It looks like e2e is finally getting attention, so I might as well throw in my musings/requirements:
- Always on: I was poking around Groove Network's site just now and in one of their screenshots it mentions that encryption is always on. Should this be the same in the Jabber world?
- Extensibility: Current and future JEPs such as MUC, pubsub, file transfer, voice, video, etc. should be able to use the same infrastructure that e2e would provide. We don't want to have secure messaging and find out one of our secrets slipped into the hands of some evil doer because file transfer or pubsub was not encrypted. All of this would most likely be done in a series of JEPs.
- Offline Messaging: Despite PSA, I don't think I could live without offline messages. I'm sure some people in my roster would wish I couldn't send them, they would none the less be a feature that should not be neglected by e2e.
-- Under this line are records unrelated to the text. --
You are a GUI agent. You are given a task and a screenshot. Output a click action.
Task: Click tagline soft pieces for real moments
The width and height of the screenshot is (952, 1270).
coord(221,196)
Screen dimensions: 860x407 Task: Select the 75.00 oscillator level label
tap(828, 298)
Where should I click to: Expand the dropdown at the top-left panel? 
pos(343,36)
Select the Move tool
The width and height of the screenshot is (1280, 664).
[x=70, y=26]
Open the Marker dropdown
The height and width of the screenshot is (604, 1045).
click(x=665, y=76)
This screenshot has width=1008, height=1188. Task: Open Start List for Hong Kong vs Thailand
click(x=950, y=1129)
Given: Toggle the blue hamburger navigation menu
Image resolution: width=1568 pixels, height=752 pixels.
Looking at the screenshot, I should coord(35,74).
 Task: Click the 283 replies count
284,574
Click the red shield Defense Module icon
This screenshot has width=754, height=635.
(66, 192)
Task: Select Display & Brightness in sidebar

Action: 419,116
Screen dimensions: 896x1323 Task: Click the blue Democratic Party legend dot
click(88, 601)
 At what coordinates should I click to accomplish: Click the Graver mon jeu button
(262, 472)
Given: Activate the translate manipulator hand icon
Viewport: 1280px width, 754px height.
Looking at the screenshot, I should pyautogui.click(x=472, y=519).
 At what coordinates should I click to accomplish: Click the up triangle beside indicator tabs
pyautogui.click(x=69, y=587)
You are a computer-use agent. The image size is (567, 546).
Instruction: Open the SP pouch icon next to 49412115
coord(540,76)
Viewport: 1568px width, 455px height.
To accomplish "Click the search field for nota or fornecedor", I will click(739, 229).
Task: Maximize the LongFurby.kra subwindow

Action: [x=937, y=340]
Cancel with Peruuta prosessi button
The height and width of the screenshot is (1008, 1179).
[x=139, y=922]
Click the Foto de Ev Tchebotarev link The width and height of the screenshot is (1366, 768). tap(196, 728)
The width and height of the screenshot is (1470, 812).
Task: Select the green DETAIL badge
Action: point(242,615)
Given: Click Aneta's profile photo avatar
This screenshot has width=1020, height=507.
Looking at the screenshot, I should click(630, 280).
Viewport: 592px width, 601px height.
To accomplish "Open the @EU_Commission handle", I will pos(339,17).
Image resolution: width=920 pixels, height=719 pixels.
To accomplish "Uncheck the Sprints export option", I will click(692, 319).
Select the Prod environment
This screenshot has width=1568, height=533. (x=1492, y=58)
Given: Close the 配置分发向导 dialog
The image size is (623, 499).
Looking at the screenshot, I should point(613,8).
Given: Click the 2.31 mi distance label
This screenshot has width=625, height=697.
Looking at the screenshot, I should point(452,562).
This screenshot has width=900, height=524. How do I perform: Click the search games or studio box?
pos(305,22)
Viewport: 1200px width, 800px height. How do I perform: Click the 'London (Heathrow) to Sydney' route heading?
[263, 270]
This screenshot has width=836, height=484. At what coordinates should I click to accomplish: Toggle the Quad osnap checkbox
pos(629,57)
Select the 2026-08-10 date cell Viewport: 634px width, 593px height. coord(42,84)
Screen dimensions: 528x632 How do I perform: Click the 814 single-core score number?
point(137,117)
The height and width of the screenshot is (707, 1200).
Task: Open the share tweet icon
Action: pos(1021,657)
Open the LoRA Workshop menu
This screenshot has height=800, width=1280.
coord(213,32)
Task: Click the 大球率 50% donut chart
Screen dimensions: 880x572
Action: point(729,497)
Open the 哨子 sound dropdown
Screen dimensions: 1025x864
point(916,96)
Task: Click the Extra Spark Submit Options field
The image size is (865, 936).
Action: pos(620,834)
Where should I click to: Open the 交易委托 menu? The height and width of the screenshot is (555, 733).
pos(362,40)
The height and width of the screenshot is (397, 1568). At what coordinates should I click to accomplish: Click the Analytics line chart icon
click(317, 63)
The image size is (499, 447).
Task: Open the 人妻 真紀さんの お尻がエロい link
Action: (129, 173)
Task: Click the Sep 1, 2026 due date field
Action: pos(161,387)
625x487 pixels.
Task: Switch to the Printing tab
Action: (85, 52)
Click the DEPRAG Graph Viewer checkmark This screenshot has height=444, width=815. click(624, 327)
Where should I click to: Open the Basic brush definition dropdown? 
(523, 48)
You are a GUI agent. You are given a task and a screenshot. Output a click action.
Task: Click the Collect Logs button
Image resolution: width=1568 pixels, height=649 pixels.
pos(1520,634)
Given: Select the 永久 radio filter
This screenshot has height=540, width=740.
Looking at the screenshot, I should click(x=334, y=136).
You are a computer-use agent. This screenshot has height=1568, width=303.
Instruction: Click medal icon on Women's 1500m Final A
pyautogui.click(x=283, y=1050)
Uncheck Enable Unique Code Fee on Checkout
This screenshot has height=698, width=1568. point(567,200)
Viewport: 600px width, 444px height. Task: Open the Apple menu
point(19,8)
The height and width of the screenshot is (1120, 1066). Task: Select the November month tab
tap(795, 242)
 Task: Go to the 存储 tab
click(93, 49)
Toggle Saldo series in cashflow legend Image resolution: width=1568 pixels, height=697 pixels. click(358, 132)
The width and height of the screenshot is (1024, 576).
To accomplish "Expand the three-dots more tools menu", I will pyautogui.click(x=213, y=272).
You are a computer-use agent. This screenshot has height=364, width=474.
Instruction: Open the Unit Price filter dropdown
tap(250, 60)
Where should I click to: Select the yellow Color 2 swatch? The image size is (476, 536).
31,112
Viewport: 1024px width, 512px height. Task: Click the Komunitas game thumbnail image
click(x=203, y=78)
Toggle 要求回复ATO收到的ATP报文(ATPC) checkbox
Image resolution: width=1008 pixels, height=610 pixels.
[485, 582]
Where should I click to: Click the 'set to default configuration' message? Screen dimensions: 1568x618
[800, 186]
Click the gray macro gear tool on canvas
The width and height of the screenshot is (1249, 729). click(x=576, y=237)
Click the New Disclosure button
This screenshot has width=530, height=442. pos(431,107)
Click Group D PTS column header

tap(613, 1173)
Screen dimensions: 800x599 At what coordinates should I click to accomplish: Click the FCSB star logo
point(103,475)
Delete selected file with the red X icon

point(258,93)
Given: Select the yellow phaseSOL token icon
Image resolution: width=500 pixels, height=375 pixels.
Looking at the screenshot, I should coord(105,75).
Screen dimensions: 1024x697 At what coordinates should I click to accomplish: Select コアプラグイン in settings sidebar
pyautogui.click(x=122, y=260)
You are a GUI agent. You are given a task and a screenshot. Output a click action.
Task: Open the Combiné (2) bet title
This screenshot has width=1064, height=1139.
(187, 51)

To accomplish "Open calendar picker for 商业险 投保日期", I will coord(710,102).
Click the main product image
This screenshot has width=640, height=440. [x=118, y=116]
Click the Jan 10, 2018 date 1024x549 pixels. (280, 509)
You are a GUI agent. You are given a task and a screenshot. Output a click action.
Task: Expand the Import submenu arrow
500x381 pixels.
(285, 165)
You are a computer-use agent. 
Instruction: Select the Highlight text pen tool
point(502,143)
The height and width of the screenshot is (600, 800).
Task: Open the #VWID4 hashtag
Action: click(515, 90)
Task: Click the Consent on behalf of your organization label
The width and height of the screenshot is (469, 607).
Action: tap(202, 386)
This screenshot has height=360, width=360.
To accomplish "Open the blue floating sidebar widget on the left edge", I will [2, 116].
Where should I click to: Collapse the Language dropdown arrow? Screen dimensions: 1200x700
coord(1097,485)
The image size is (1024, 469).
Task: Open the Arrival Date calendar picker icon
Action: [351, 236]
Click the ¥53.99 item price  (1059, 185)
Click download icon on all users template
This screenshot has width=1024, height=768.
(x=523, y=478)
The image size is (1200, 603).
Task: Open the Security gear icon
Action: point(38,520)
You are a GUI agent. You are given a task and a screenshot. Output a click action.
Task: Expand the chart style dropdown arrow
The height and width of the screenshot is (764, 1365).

It would only give me an excuse to use email...
- Keys for the Aunt: Could we not generate a key when she creates her account, unbeknownst to her? It might not be trusted, but she'll have one. Transfering it to another machine might be another matter (let cousin Billy show her that trick using the client's remote controls?). A Tillyfied key management system/WoT would be needed, but that's another problem.
- Logins: I want to authenticate to my server with my key. This would rule out PGP keys, but it's one less password that I have to store in MyPasswordSafe, and would be nice with a security token that I just plugin and get logged in.
There's my input. I just hope we can implement this before Congress knows what we just did.